After a lengthy career as a sports writer for The Dallas Morning News and other publications, Stowers found fame in a very different field, as a true crime writer. His first true crime book, “Careless Whispers,” was published in 1986. It detailed the horrific rapes and murders of three teenagers at Lake Waco in 1982. The book’s central character was a dedicated patrol sergeant who refused to stop investigating until all four perpetrators were finally incarcerated.

Stowers said, “I was ready to reinvent myself from sports writing and move on to something different, after being in that business a lot of years. I stumbled into writing about crime, something I had never aspired to do. But after the success of ‘Careless Whispers,’ I was now labeled a true crime writer. I did that for a half dozen books or so, but it’s difficult to spend two years dealing with that kind of subject.”

Celebrated Texas Author Carlton Stowers Writing Westerns
Photo: Where Dreams Die Hard

True crime books “To the Last Breath” and “Careless Whispers,” won the Mystery Writers of America’s Edgar Allan Poe Award for Best Fact Crime Book for their year.
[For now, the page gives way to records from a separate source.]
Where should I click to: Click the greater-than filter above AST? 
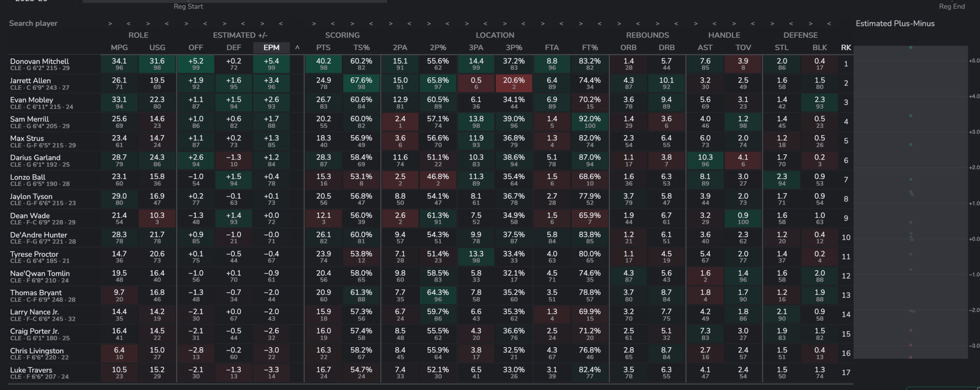tap(696, 24)
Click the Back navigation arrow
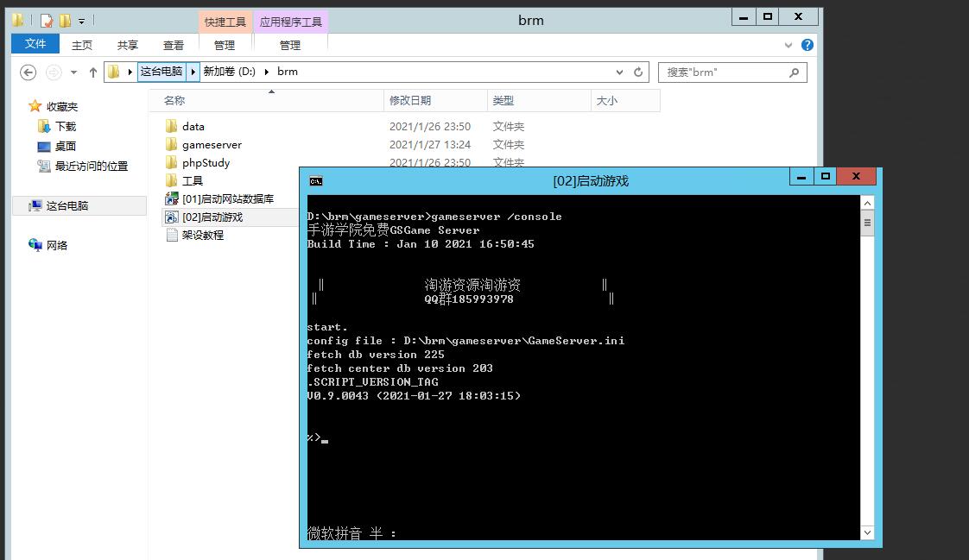The width and height of the screenshot is (969, 560). (28, 72)
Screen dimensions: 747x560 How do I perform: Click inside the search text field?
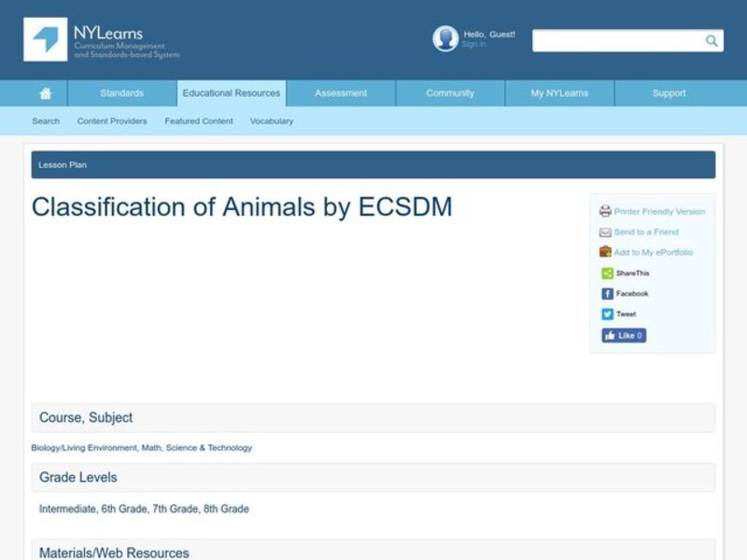[x=616, y=40]
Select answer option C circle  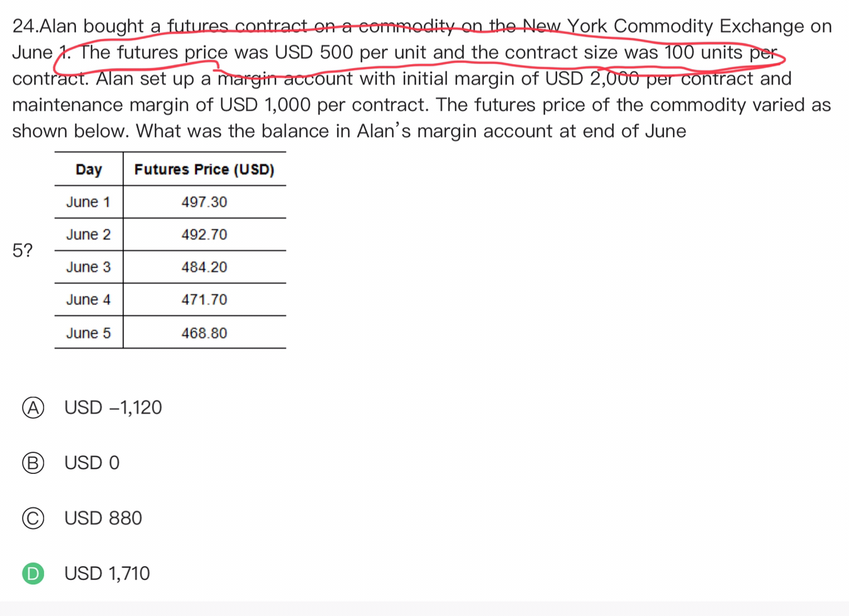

Other award-winning, best-selling books during that period were “Scream at the Sky,” “Innocence Lost,” (nominated for a Pulitzer Prize), and “Open Secrets.” He also wrote an autobiographical “Sins of the Son.”
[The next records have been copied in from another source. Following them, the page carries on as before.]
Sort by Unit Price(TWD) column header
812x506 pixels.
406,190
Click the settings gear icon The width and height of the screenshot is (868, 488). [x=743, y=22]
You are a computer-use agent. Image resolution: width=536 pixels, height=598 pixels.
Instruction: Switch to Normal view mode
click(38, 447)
Carlton’s books have been selections for Book of the Month Club, Literary Guild, Doubleday Book Club, Mystery Book Club, and numerous others. Movie/TV production companies optioned five of his books. “Open Secrets” was the basis for an ABC mini-series, “Telling Secrets.” “To the Last Breath” was included in Readers’ Digest’s anthology, “Today’s Best Non-Fiction.” His work has been translated into Afrikaans, Dutch, French, German, Japanese, Spanish, and Swedish languages.